[GIVEN DATA — start]
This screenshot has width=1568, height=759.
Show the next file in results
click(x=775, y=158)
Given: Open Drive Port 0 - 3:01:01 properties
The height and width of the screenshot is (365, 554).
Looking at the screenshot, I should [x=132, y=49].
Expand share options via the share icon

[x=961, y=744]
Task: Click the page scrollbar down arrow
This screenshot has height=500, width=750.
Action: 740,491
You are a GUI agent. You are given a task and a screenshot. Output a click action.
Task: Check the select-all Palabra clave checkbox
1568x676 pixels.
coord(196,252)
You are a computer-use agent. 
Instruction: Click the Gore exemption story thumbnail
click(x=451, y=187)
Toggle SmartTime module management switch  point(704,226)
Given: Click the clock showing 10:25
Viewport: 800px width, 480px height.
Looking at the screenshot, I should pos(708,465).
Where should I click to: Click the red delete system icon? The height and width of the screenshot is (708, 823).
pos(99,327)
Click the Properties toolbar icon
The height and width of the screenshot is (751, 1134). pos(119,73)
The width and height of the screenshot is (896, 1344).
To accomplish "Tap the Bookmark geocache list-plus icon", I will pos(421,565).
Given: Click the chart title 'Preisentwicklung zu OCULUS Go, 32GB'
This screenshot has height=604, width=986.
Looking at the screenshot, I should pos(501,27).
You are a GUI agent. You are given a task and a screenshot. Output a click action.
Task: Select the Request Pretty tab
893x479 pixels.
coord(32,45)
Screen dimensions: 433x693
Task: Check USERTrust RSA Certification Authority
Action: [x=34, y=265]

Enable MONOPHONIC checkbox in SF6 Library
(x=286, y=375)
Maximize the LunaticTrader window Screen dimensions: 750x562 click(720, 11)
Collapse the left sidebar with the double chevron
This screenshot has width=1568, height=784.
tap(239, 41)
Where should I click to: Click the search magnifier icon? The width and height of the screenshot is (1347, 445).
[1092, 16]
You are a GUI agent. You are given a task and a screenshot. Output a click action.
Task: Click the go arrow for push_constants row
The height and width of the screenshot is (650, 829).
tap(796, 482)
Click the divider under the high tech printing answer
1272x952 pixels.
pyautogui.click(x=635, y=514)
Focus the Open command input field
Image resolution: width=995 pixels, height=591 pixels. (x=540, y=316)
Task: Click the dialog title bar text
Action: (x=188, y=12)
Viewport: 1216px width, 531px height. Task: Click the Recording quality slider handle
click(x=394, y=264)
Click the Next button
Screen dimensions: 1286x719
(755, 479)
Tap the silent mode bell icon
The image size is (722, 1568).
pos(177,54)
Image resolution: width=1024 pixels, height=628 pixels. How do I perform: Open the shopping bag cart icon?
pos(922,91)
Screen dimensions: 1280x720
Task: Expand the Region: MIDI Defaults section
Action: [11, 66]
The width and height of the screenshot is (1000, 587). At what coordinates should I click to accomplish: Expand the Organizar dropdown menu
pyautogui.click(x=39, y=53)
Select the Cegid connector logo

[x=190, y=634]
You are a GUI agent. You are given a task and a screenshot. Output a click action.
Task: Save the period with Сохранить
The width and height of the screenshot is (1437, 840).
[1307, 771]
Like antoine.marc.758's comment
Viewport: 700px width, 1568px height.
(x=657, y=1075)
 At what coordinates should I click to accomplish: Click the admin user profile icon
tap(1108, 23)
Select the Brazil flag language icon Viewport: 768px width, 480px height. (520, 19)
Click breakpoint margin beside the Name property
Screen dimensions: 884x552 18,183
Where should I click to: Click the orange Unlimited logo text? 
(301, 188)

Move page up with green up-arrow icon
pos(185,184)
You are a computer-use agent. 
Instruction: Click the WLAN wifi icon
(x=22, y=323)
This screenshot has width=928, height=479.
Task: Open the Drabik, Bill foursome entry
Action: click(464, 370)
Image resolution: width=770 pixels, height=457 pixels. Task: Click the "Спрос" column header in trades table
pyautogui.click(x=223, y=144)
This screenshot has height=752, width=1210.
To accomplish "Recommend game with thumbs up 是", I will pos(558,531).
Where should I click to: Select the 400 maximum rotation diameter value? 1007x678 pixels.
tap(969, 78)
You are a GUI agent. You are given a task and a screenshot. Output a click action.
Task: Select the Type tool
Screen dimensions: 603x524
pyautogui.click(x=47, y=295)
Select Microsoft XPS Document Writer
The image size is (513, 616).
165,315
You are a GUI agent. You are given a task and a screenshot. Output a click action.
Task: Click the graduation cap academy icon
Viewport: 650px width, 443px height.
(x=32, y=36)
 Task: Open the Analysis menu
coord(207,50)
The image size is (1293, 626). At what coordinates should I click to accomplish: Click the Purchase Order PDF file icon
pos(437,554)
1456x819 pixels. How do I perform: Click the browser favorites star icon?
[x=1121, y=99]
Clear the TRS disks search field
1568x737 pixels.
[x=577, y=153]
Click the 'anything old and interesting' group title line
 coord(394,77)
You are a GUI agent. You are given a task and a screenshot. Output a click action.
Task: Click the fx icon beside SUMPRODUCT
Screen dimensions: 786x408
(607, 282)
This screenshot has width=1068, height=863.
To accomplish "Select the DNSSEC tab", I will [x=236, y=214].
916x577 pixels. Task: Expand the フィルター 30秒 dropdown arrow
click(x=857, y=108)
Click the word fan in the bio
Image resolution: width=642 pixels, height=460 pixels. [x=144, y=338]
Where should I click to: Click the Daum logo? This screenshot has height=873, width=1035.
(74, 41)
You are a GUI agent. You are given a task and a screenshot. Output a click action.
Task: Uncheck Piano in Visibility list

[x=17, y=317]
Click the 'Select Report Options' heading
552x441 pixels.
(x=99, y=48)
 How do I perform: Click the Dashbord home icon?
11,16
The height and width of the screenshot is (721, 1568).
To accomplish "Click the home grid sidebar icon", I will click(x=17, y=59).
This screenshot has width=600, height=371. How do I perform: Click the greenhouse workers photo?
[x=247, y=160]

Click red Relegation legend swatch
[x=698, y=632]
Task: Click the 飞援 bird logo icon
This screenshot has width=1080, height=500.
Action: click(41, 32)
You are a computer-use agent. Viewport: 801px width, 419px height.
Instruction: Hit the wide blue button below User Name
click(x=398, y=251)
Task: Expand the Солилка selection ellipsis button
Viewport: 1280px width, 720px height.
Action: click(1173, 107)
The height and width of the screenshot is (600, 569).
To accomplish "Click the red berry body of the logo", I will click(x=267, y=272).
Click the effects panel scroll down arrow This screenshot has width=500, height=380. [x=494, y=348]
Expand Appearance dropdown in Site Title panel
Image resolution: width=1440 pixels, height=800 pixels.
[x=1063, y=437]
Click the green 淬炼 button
[GIVEN DATA — finish]
An exact copy of the lines above, from the one containing "Focus the Open command input field" through the one containing "Task: Save the period with Сохранить", is the whole of the answer.

ANSWER FOR THIS EXERCISE:
Focus the Open command input field
Image resolution: width=995 pixels, height=591 pixels. (x=540, y=316)
Task: Click the dialog title bar text
Action: (x=188, y=12)
Viewport: 1216px width, 531px height. Task: Click the Recording quality slider handle
click(x=394, y=264)
Click the Next button
Screen dimensions: 1286x719
(755, 479)
Tap the silent mode bell icon
The image size is (722, 1568).
pos(177,54)
Image resolution: width=1024 pixels, height=628 pixels. How do I perform: Open the shopping bag cart icon?
pos(922,91)
Screen dimensions: 1280x720
Task: Expand the Region: MIDI Defaults section
Action: [11, 66]
The width and height of the screenshot is (1000, 587). At what coordinates should I click to accomplish: Expand the Organizar dropdown menu
pyautogui.click(x=39, y=53)
Select the Cegid connector logo

[x=190, y=634]
You are a GUI agent. You are given a task and a screenshot. Output a click action.
Task: Save the period with Сохранить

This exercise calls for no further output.